**DIRECTIONS FOR THIS TASK:** Only the lines below between the ones containing "עתיד ההנדסה: בינה" and "[EMMIOL Blood Red", inclusive, are to be reproduced, each exactly as it stands.

**PROVIDED INFORMATION:**
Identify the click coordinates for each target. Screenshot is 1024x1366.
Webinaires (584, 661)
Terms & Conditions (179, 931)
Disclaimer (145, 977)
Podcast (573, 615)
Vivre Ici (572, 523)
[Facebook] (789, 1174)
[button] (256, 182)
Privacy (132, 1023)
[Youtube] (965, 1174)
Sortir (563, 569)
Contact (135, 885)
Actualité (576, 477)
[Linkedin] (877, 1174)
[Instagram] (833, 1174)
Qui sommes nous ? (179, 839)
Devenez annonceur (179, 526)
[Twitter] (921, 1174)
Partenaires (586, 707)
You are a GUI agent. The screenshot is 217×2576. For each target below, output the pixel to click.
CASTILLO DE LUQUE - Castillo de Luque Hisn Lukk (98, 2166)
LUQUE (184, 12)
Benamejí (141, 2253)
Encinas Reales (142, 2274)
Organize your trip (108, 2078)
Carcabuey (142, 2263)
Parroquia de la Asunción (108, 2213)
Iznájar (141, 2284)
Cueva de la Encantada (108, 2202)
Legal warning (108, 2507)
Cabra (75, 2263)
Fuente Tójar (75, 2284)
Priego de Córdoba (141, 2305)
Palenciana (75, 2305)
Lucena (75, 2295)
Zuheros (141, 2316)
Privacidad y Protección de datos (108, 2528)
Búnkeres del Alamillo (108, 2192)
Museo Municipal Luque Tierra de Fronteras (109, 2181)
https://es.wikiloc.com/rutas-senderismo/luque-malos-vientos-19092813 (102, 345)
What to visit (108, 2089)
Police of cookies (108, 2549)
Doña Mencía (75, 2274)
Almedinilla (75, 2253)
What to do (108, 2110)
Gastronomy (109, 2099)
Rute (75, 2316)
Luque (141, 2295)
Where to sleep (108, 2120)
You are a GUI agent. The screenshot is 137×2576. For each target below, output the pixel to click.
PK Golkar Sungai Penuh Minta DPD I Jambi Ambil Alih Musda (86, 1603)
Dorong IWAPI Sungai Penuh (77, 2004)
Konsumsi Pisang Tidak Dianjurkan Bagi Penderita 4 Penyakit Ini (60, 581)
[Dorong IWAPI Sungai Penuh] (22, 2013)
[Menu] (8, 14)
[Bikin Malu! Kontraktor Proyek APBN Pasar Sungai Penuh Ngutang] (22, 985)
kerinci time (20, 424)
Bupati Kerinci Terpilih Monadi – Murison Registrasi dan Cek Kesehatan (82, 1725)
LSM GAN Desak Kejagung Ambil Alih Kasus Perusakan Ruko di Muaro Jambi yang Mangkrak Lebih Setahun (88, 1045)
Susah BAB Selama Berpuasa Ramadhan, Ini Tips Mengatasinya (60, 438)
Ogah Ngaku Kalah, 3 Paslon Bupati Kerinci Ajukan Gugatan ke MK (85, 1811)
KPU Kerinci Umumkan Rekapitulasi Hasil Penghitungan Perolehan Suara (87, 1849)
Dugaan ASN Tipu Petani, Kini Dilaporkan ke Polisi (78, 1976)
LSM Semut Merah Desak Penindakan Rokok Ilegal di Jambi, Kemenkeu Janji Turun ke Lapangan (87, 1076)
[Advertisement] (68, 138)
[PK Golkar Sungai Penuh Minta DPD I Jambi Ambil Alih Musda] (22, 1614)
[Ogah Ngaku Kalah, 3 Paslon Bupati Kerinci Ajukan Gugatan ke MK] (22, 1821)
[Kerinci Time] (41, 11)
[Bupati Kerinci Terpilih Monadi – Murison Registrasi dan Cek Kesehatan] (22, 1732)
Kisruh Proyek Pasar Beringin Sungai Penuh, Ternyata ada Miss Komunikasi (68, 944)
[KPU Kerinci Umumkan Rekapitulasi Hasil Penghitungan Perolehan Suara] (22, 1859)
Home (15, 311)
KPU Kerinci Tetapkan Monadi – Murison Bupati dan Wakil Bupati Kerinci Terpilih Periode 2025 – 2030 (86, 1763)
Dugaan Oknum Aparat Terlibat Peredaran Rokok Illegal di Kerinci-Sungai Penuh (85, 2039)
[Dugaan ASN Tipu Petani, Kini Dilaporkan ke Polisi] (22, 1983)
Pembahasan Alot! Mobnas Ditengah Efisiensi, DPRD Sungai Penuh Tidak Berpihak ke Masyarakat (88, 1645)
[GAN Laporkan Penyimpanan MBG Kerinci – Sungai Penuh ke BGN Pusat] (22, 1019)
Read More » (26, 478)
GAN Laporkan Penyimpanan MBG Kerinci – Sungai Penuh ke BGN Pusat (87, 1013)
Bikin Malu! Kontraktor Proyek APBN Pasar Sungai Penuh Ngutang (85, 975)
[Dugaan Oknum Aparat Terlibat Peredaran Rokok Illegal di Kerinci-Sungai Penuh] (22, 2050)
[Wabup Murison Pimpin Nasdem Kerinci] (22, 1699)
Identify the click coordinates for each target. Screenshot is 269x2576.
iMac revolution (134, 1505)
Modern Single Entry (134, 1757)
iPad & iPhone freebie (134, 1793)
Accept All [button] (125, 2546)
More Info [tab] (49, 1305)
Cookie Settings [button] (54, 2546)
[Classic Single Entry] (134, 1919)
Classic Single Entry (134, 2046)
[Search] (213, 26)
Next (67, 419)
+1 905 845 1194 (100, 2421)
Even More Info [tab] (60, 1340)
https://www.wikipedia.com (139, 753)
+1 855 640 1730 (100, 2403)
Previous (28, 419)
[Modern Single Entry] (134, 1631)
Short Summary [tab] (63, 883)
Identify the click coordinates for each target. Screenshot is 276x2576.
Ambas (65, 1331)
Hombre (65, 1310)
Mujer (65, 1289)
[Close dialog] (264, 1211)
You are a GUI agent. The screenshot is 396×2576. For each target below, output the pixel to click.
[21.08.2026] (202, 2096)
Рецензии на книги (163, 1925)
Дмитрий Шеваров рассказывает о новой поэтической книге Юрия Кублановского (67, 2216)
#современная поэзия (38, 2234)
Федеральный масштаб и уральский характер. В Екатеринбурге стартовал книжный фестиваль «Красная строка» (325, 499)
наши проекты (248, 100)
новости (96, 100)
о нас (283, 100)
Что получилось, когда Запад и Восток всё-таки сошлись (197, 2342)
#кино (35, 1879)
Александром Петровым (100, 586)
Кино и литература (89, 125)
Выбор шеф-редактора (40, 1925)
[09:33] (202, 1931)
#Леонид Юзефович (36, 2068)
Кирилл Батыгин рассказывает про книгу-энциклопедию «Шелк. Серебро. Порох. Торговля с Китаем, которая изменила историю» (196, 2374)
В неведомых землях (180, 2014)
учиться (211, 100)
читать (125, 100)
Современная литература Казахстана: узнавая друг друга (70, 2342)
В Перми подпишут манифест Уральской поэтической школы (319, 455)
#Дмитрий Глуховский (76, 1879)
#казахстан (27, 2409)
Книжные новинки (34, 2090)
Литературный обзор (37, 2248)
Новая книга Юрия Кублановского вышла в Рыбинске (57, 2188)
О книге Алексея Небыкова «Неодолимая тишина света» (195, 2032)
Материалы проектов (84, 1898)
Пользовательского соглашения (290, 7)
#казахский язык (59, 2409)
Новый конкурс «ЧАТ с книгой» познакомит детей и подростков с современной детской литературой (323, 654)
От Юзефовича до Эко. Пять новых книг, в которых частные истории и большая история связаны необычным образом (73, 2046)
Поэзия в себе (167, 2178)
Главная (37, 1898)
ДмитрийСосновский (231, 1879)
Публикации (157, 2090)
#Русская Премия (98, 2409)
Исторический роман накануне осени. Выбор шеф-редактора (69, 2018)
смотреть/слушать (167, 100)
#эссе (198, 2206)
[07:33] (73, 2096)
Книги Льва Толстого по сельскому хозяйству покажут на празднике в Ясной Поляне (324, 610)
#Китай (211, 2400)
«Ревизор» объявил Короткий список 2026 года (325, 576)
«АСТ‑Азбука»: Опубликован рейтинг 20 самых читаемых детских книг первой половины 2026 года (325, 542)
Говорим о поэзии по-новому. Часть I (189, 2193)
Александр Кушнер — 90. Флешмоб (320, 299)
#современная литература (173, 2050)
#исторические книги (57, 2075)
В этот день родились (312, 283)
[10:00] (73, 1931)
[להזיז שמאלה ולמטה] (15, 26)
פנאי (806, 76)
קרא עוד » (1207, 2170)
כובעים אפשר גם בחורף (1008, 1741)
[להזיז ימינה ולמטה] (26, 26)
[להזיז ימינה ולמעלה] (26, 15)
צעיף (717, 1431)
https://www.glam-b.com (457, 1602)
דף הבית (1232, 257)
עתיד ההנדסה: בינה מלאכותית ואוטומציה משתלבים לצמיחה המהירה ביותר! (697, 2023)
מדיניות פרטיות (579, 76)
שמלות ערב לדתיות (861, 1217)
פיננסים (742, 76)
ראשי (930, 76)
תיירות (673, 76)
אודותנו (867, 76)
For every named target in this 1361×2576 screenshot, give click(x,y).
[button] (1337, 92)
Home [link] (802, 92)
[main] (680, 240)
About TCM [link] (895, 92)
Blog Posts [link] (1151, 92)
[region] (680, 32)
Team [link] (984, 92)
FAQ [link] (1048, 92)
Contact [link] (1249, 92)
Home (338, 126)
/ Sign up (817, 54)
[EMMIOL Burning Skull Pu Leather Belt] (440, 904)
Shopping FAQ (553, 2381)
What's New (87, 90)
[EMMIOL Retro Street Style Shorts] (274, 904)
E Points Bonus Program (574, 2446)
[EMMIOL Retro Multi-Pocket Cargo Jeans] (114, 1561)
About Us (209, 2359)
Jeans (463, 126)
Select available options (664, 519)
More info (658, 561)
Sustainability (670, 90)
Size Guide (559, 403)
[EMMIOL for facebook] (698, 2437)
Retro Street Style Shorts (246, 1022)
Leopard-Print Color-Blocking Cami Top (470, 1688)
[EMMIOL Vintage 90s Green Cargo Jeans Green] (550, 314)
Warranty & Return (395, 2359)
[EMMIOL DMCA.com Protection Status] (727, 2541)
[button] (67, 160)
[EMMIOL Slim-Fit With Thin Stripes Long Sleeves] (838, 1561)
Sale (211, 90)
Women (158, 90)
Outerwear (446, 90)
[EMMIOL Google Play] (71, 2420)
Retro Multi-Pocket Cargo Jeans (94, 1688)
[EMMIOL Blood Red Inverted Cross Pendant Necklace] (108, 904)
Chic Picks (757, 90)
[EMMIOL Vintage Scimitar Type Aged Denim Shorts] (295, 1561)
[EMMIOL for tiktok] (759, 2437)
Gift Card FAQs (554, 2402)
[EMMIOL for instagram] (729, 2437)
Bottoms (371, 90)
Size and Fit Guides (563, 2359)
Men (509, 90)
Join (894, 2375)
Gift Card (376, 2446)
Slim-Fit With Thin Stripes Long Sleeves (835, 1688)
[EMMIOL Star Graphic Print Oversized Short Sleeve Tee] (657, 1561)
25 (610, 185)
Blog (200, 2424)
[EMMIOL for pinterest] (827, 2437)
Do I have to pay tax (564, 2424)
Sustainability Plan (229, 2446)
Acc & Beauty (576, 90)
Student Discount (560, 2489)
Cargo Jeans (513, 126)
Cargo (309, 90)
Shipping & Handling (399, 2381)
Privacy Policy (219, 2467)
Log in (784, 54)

**ANSWER BOX:**
עתיד ההנדסה: בינה מלאכותית ואוטומציה משתלבים לצמיחה המהירה ביותר! (697, 2023)
מדיניות פרטיות (579, 76)
שמלות ערב לדתיות (861, 1217)
פיננסים (742, 76)
ראשי (930, 76)
תיירות (673, 76)
אודותנו (867, 76)
For every named target in this 1361×2576 screenshot, give click(x,y).
[button] (1337, 92)
Home [link] (802, 92)
[main] (680, 240)
About TCM [link] (895, 92)
Blog Posts [link] (1151, 92)
[region] (680, 32)
Team [link] (984, 92)
FAQ [link] (1048, 92)
Contact [link] (1249, 92)
Home (338, 126)
/ Sign up (817, 54)
[EMMIOL Burning Skull Pu Leather Belt] (440, 904)
Shopping FAQ (553, 2381)
What's New (87, 90)
[EMMIOL Retro Street Style Shorts] (274, 904)
E Points Bonus Program (574, 2446)
[EMMIOL Retro Multi-Pocket Cargo Jeans] (114, 1561)
About Us (209, 2359)
Jeans (463, 126)
Select available options (664, 519)
More info (658, 561)
Sustainability (670, 90)
Size Guide (559, 403)
[EMMIOL for facebook] (698, 2437)
Retro Street Style Shorts (246, 1022)
Leopard-Print Color-Blocking Cami Top (470, 1688)
[EMMIOL Vintage 90s Green Cargo Jeans Green] (550, 314)
Warranty & Return (395, 2359)
[EMMIOL DMCA.com Protection Status] (727, 2541)
[button] (67, 160)
[EMMIOL Slim-Fit With Thin Stripes Long Sleeves] (838, 1561)
Sale (211, 90)
Women (158, 90)
Outerwear (446, 90)
[EMMIOL Google Play] (71, 2420)
Retro Multi-Pocket Cargo Jeans (94, 1688)
[EMMIOL Blood Red Inverted Cross Pendant Necklace] (108, 904)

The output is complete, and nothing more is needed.